Could you quote all of the rows below word for word, leaving the pictures out?

(Element and text position data)

<<<<

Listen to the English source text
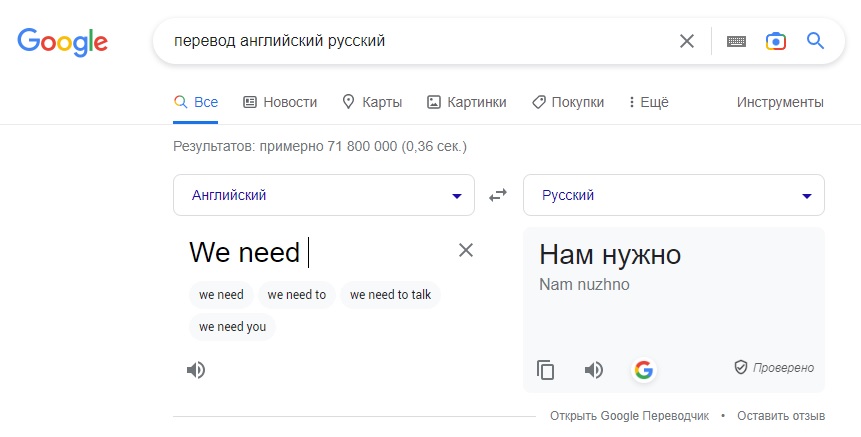 196,370
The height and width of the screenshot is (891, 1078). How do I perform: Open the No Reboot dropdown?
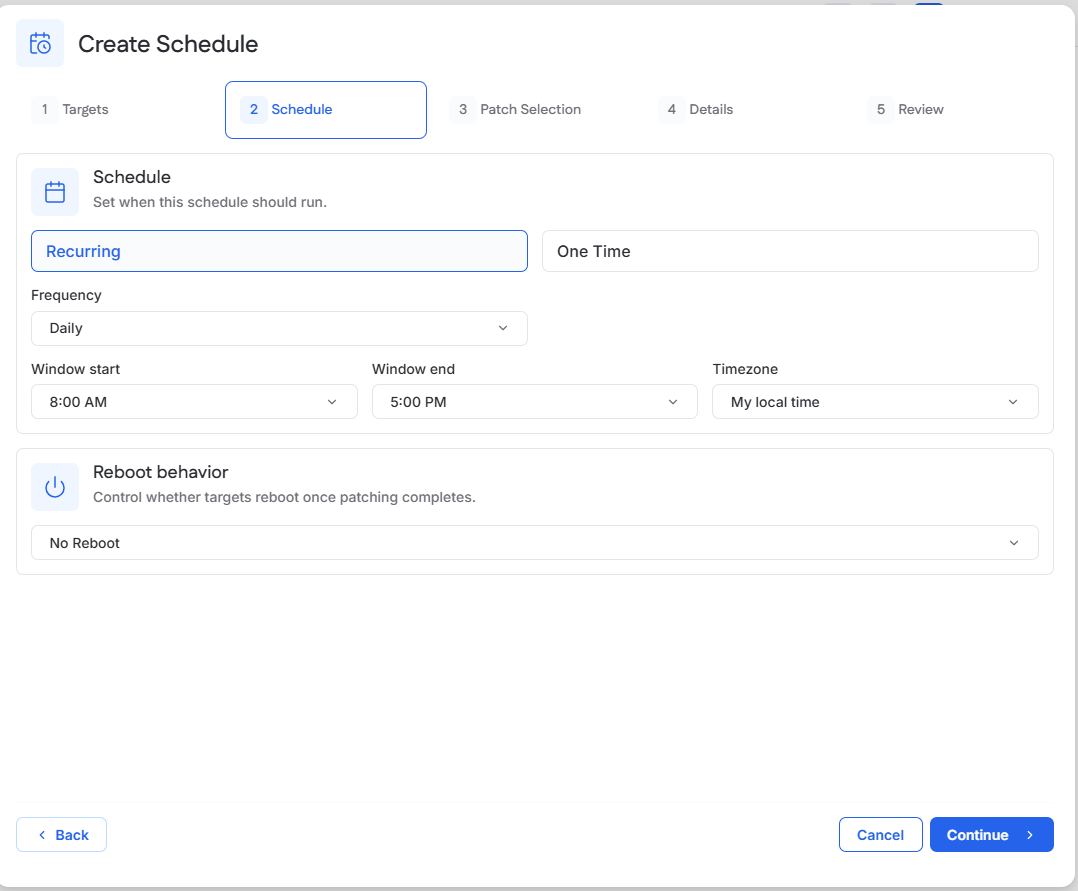(534, 542)
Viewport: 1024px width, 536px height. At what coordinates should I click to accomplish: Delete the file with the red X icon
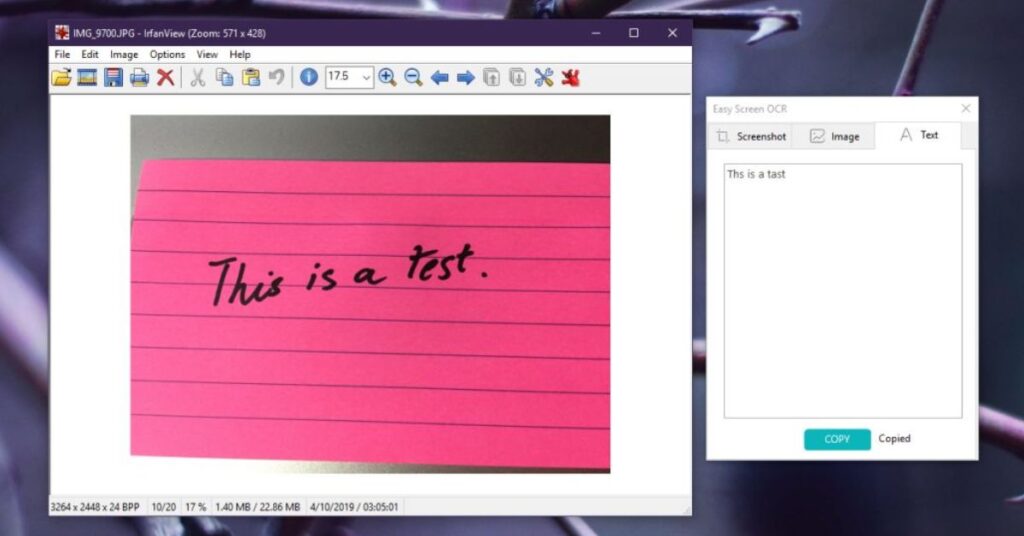coord(165,77)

>>>>

— EXPECTED ANSWER —
Listen to the English source text
 196,370
The height and width of the screenshot is (891, 1078). How do I perform: Open the No Reboot dropdown?
(534, 542)
Viewport: 1024px width, 536px height. At what coordinates should I click to accomplish: Delete the file with the red X icon
coord(165,77)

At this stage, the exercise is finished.